Bayaz entornó los ojos.
—Bien, maese Nuevededos, está visto que va usted a seguir sorprendiéndome hasta el último momento. Pensé que era un hombre valiente, pero capaz de contenerse, un hombre calculador, pero también compasivo. Pensé que, por encima de todo, era usted un hombre realista. Pero los norteños siempre han tenido cierta propensión a la irascibilidad. Ahora advierto en usted esa vena de obstinación, ese carácter destructivo. Por fin veo al Sanguinario.
—Me alegro de defraudarle. Al parecer, nos hemos equivocado por completo el uno con el otro. Yo le había tomado por un gran hombre. Pero ahora me doy cuenta de mi error —Logen sacudió lentamente la cabeza—. ¿Ha visto lo que ha hecho aquí?

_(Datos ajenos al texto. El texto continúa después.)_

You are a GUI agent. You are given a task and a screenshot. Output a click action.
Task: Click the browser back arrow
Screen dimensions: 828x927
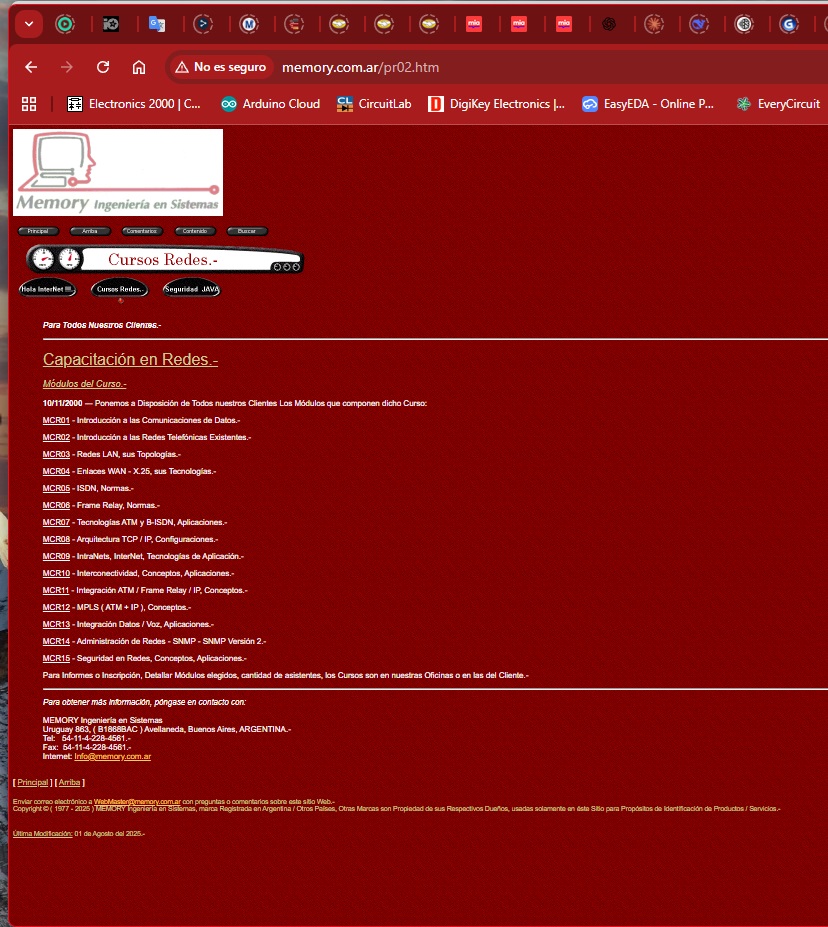tap(30, 67)
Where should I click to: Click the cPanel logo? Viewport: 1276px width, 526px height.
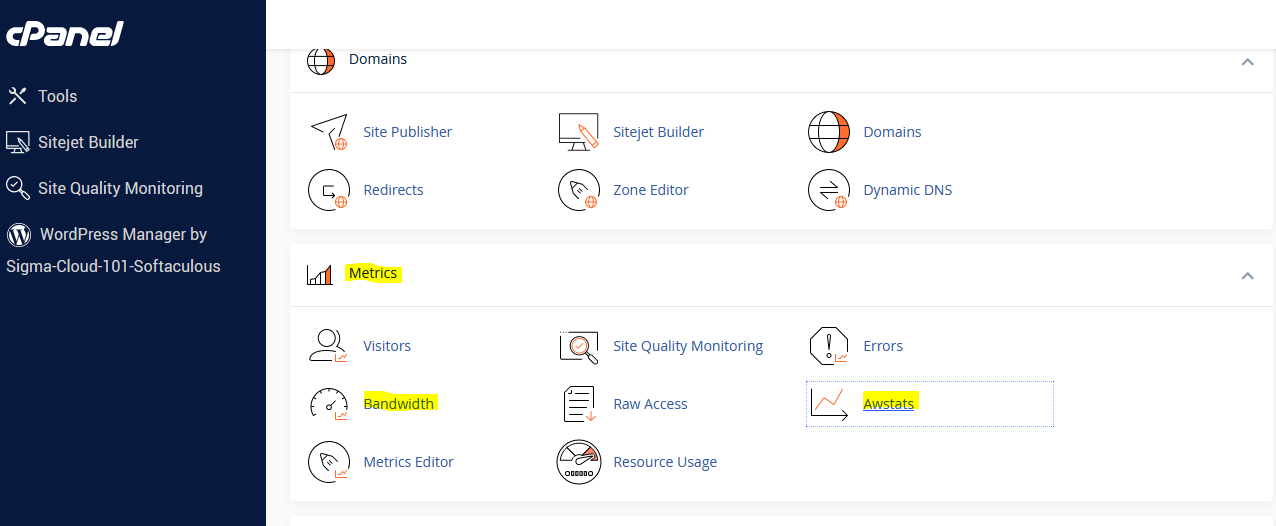tap(65, 34)
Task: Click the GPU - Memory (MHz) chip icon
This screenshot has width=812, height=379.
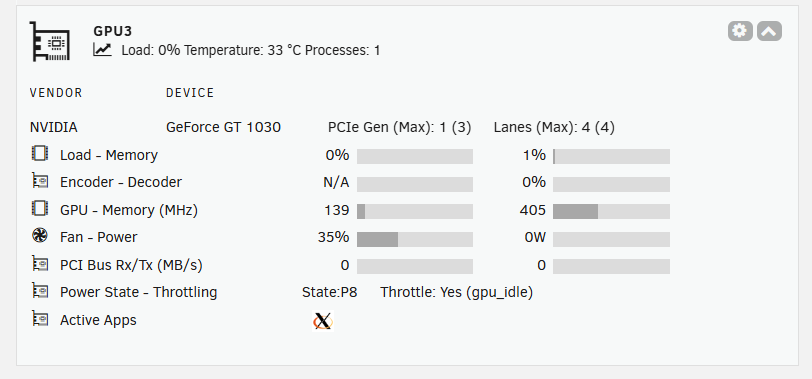Action: point(40,208)
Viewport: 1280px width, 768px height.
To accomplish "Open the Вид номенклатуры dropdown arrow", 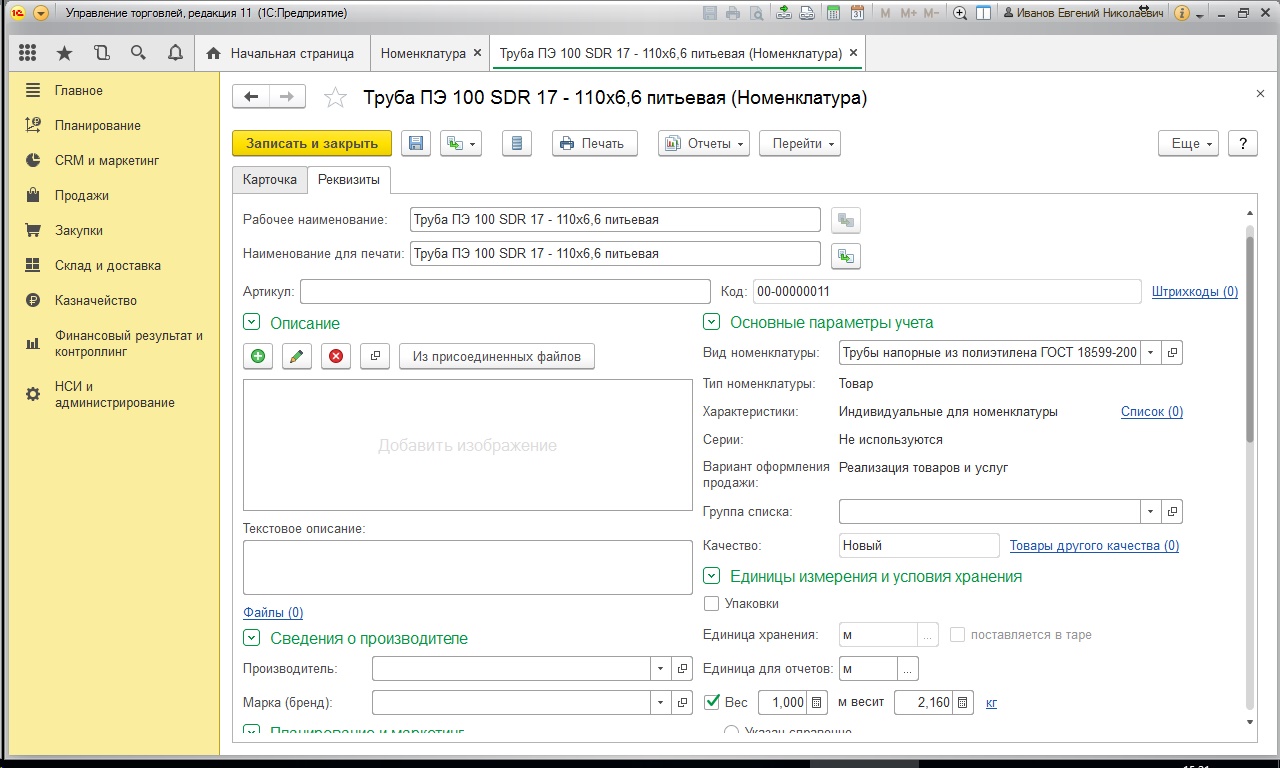I will 1151,353.

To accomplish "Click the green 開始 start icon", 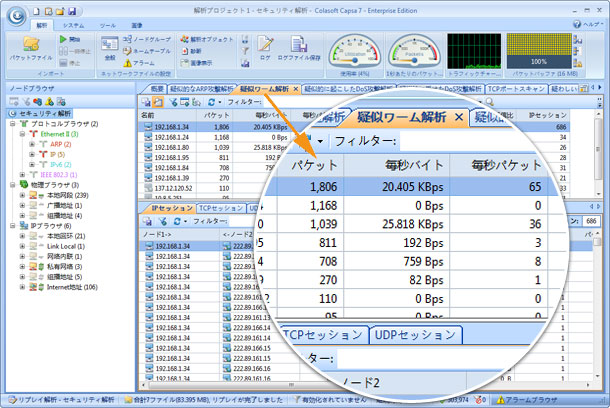I will pos(64,38).
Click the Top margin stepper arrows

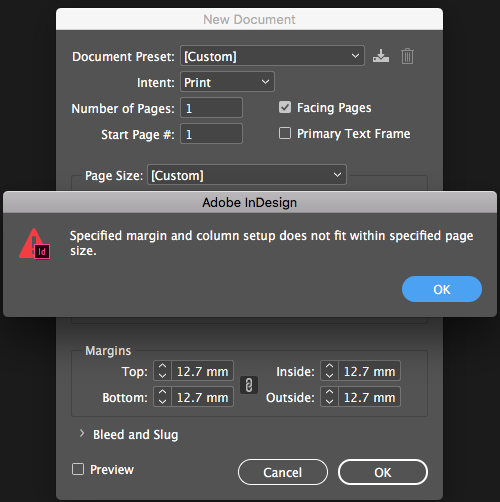point(162,371)
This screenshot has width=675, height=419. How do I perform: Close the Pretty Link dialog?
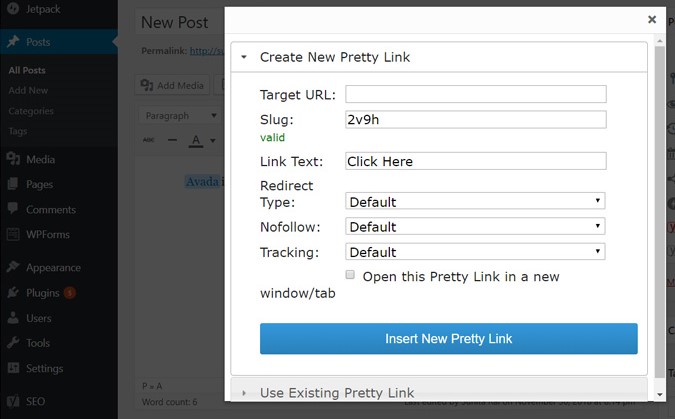coord(652,19)
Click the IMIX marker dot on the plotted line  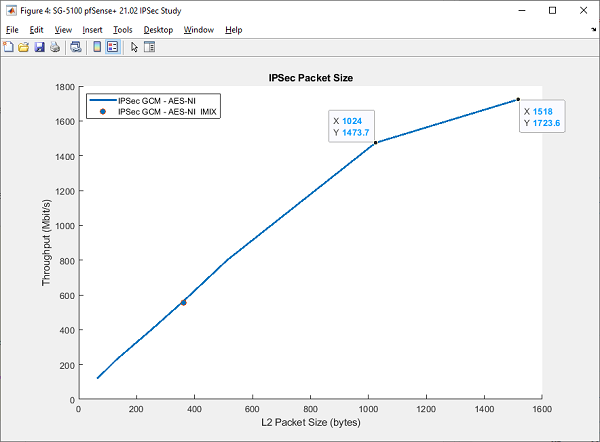pos(184,302)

—¿Lo que he hecho? —Bayaz dejó escapar una carcajada de incredulidad—. ¡He combinado tres disciplinas puras de la magia y he forjado con ellas una nueva! No parece que comprenda el alcance de mi logro, pero le disculpo. Soy consciente de que el saber libresco nunca ha sido su fuerte. Una cosa así no se veía desde antes de los Viejos Tiempos, cuando Euz repartió sus dones entre sus hijos —Bayaz suspiró—. Da la impresión de que nadie va a valorar el más grande de mis logros. Nadie excepto tal vez Khalul, y es bastante poco probable que vaya a felicitarme por ello. ¡Pero si una liberación de energía como ésta no se había visto en el Círculo del Mundo desde… desde…!
—¿Desde que Glustrod se destruyó a sí mismo y a toda Aulcus de paso?
El Mago alzó las cejas.
—Ya que usted lo menciona…
—Y los resultados, me parece, han sido prácticamente los mismos, si exceptuamos el hecho de que esta carnicería que ha provocado usted tan alegremente ha sido un poco menor que la otra y sólo ha dejado en ruinas una parte menor de una ciudad menor perteneciente a una época menor. Quitando eso, ¿qué diferencia hay entre usted y él?
—Pensé que era algo absolutamente obvio —Bayaz alzó la taza y le miró con afabilidad por encima del borde—. Glustrod perdió.
Logen se quedó quieto un rato, pensando en lo que acababa de oír. Luego, se dio la vuelta y se dirigió hecho una furia hacia la puerta, obligando al acogotado sirviente a apartarse a toda prisa. Salió al pasillo y sus pisadas retumbaron en las doradas techumbres mientras el cascabeleo de la cadena de Bethod resonaba en sus oídos como una risa burlona.
Probablemente debería haber intentado que ese viejo cabrón despiadado siguiera estando de su parte. Considerando lo que podía encontrarse en el Norte cuando regresara, no le habría venido nada mal poder contar con su ayuda. Probablemente debería haberse bebido esa especie de pis hediondo que él llamaba té como si fuera pura ambrosía, haberse reído con ganas y haber llamado a Bayaz «viejo amigo» para así poder arrastrarse hasta la Gran Biblioteca del Norte si las cosas se ponían feas. Eso hubiera sido lo más sensato. Eso hubiera sido lo más realista. Pero como solía decirle su padre…
Logen nunca había sido demasiado realista.